Nokia (NYSE: NOK) continued its second day of huge volume trading, with shares shedding another 4%, hitting a low below $6.75. NOK hasn’t traded below $7 since 1998. Nearly 189 million shares were traded, or about seven times the normal volume. Nokia warned investors on Tuesday that it would be reporting sales “substantially” below expectations of $9.5 billion for the second quarter. Goldman Sachs (NYSE: GS) downgraded NOK from Buy to Neutral this morning and cut its price target from $12.40 to $7.30. Sachs says NOK’s loss of market share will be hard to regain despite recent deal with Microsoft.
Joseph A. Banks Clothiers (NASDAQ: JOSB) dropped 13% to just below $50 by midday on seven times typical trading volume. The men’s clothing chain took a major hit after reporting its first quarter earnings this morning. Revenues totaled $193 million, well below analyst expectations of $195 million, while earnings per share came in at 65-cents, one penny below expectations.
Telvent (NASDAQ: TLVT), a Spanish IT company that serves farming and energy industries, was up more than 15% by midday, trading at almost $40 per share. About 7 million shares traded, or more than 30 times the normal trading volume. The boost came after utilities conglomerate Abengoa agreed to sell its 40% stake in Telvent to Schneider Electronic of France.
Daktronics (NASDAQ: DAKT) rose almost 9% on trading of more than 800,000 shares, about seven times typical volume. The video technology and digital billboard manufacturer reported $3.0 million in earnings for its fiscal fourth quarter on more than $114 million in net sales, year-on-year growth of 19%. DAKT was trading near $12 at midday.
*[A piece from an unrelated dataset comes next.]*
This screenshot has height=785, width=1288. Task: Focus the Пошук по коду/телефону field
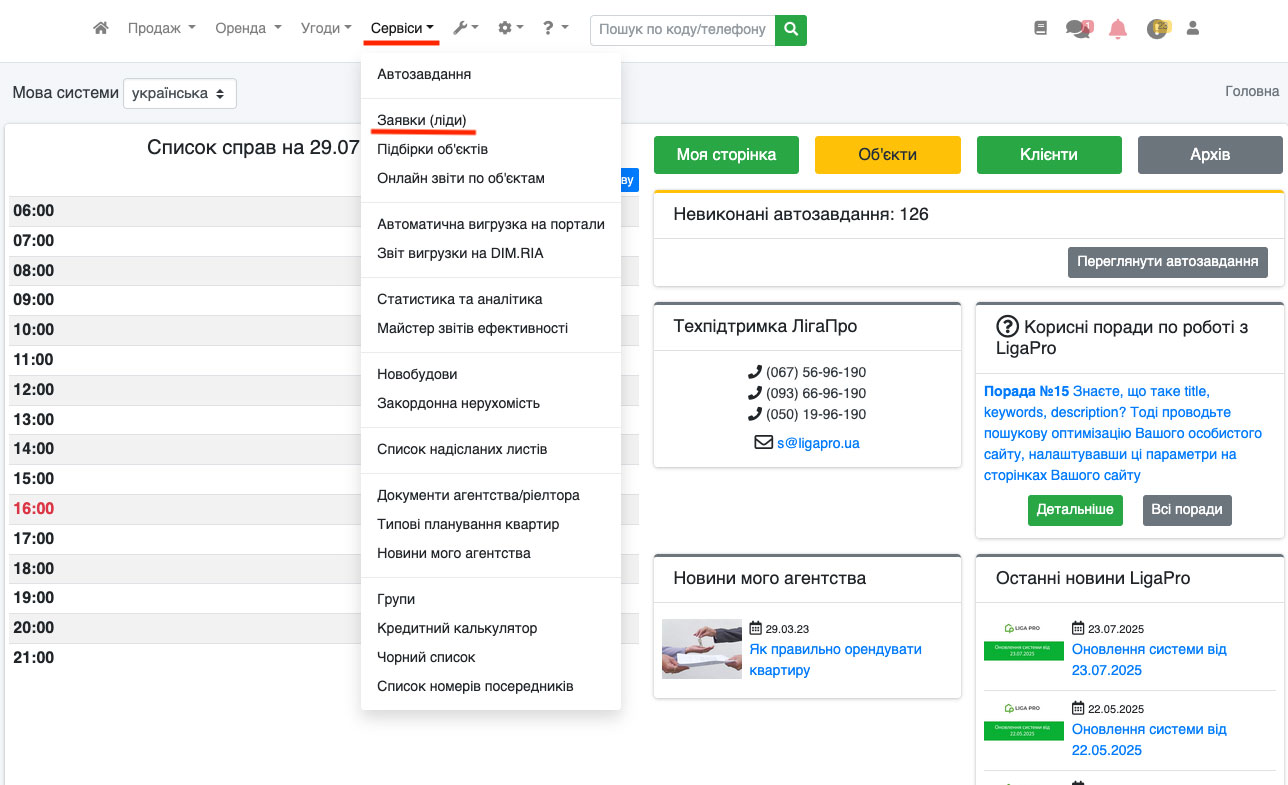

American Superconductor (NASDAQ: AMSC) was trading near $8.70, having fallen almost 20% in early trading. More than 6 million shares traded, or about four times the normal volume. The energy technology company continued an almost two month decline that’s seen shares plummet from almost $25 down to $9. The initial drop came from Chinese clients cancelling orders for wind turbines. The latest hit follows the AMSC failure to meet the filing deadline for its fiscal 2011 report.